Istruzioni
• A. Copia dal testo su Berne il passo che va da "È il momento" a "di centrale importanza.".
• B. Traduci in inglese questa frase del testo su Berne: "Nella metà del 1986 firmò con una major come la CBS Columbia un invidiabile contratto quinquennale, che lui stesso però sciolse un paio d'anni dopo."
• C. Scrivi il seguito del testo su Berne a partire dall'ultima frase riportata.

Testo di partenza
• • •

È il momento quindi di riprendere il discorso su di lui per cercare non tanto di condurre un'approfondita analisi critica del suo lavoro quasi quarantennale, quanto piuttosto di inquadrare la sua attività attuale alla luce di precedenti e costanti che ne convalidano la coerenza e l'autenticità. Per via dell'unitarietà della sua concezione musicale, propositiva e anticipatrice negli anni Ottanta, più equilibrata e consapevole in tempi recenti, non si può comprendere il Berne di oggi se non si ripercorre la sua esperienza musicale a partire da quegli anni. Interrogandoci su questa continuità, abbiamo avuto l'occasione di incontrare a Bologna il sassofonista americano, che ringraziamo per la disponibilità, e di affrontare con lui alcuni argomenti di centrale importanza.

Quando nel 1988 scrissi per Musica Jazz il mio articolo biografico, forse il primo in Italia su di lui, il contraltista di Syracuse aveva da poco vinto il referendum Top Jazz del 1987 nella categoria "miglior nuovo talento" e il suo nome si era già affacciato in varie categorie dei sondaggi di Down Beat. Spiccava dunque evidente lo spessore del personaggio: non si trattava solo di un talentuoso giovane emergente, ma di una forte personalità che s'imponeva sia per le doti strumentali, sia soprattutto per la qualità e l'originalità del suo mondo compositivo e per le capacità di leader, capace di contornarsi dei partner giusti e di trarre il meglio da loro.

Per quanto riguarda la produzione discografica, all'epoca egli aveva alle spalle i quattro dischi d'esordio, autoprodotti a cavallo fra gli anni Settanta e Ottanta per la propria etichetta Empire Productions, e gli Lp della Soul Note, connotati da una sensuale comunicativa: The Ancerstors e Mutant Variations pubblicati rispettivamente nel 1983 e nel 1984. Bisogna dare atto a tale proposito della lungimiranza di Giovanni Bonandrini per aver riconosciuto il valore di Berne e avergli dato l'opportunità di incidere prima di qualsiasi altra etichetta europea o americana. Ai medesimi anni risale anche l'incisione per la propria Empire del dimenticato e lirico Theoretically in duo con Bill Frisell, poi riedito dalla Minor Music.

Nella metà del 1986 firmò con una major come la CBS Columbia un invidiabile contratto quinquennale, che lui stesso però sciolse un paio d'anni dopo. Quel sodalizio diede comunque alla luce due dischi di fondamentale importanza: Fulton Street Maul, un unicum per la sua radicale, densa sintesi espressiva, e Sactified Dreams caratterizzato da un più maturo e calibrato controllo strutturale.

• • •

Dati raccolti
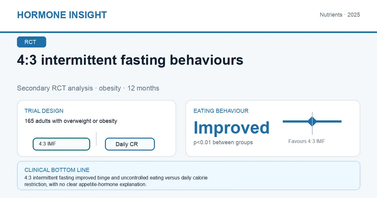Choose the Daily CR group pill
Viewport: 377px width, 198px height.
click(130, 144)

• • •

Soluzioni
• A.
È il momento quindi di riprendere il discorso su di lui per cercare non tanto di condurre un'approfondita analisi critica del suo lavoro quasi quarantennale, quanto piuttosto di inquadrare la sua attività attuale alla luce di precedenti e costanti che ne convalidano la coerenza e l'autenticità. Per via dell'unitarietà della sua concezione musicale, propositiva e anticipatrice negli anni Ottanta, più equilibrata e consapevole in tempi recenti, non si può comprendere il Berne di oggi se non si ripercorre la sua esperienza musicale a partire da quegli anni. Interrogandoci su questa continuità, abbiamo avuto l'occasione di incontrare a Bologna il sassofonista americano, che ringraziamo per la disponibilità, e di affrontare con lui alcuni argomenti di centrale importanza.

• B. In mid-1986 he signed an enviable five-year contract with a major label such as CBS Columbia, which he himself, however, ended a couple of years later.

• C.
Gli anni Ottanta hanno rappresentato quindi per Berne un periodo di grande fermento creativo, di ricerca di una propria identità artistica, che potesse contraddistinguerlo nell'ambito del jazz più impegnato ed attuale. I dischi, come le numerose tournée che lo hanno fatto conoscere in Europa, testimoniano la qualità di quelle esperienze e di quelle mirate collaborazioni. Basti pensare a tale proposito al valore dei musicisti di cui egli riuscì a circondarsi in quegli anni giovanili: i fiati di John Carter, Olu Dara, Herb Robertson, Glenn Ferris, Ray Anderson, il violoncello di Hank Roberts, la chitarra di Nels Cline e Bill Frisell, i contrabbassisti Ed Schuller e Mark Dresser, i batteristi Alex Cline, Paul Motian, Joey Baron... Che dire? Il meglio che quel momento potesse offrire nell'area di un certo jazz di ricerca. La stessa considerazione vale anche per gli anni seguenti e fino ad oggi: Berne, come tutti i grandi leader, ha sempre saputo scegliere di volta in volta i partner ideali per i suoi progetti, talvolta portando alla ribalta e valorizzando giovani sconosciuti.

Sciolto il contratto con la Columbia, il suo lavoro continuò con invariata coerenza e motivazione alla testa di nuovi gruppi (il trio paritario Miniature con Hank Roberts e Joey Baron, il sestetto Caos totale, il quartetto Bloodcount...). Quella fase, fra la fine degli anni Ottanta e il 1995, venne documentata da una decina di CD editi dalla JMT, l'etichetta di Monaco fondata da Stefan Winter, univocamente orientata verso le esperienze della contemporaneità più significativa.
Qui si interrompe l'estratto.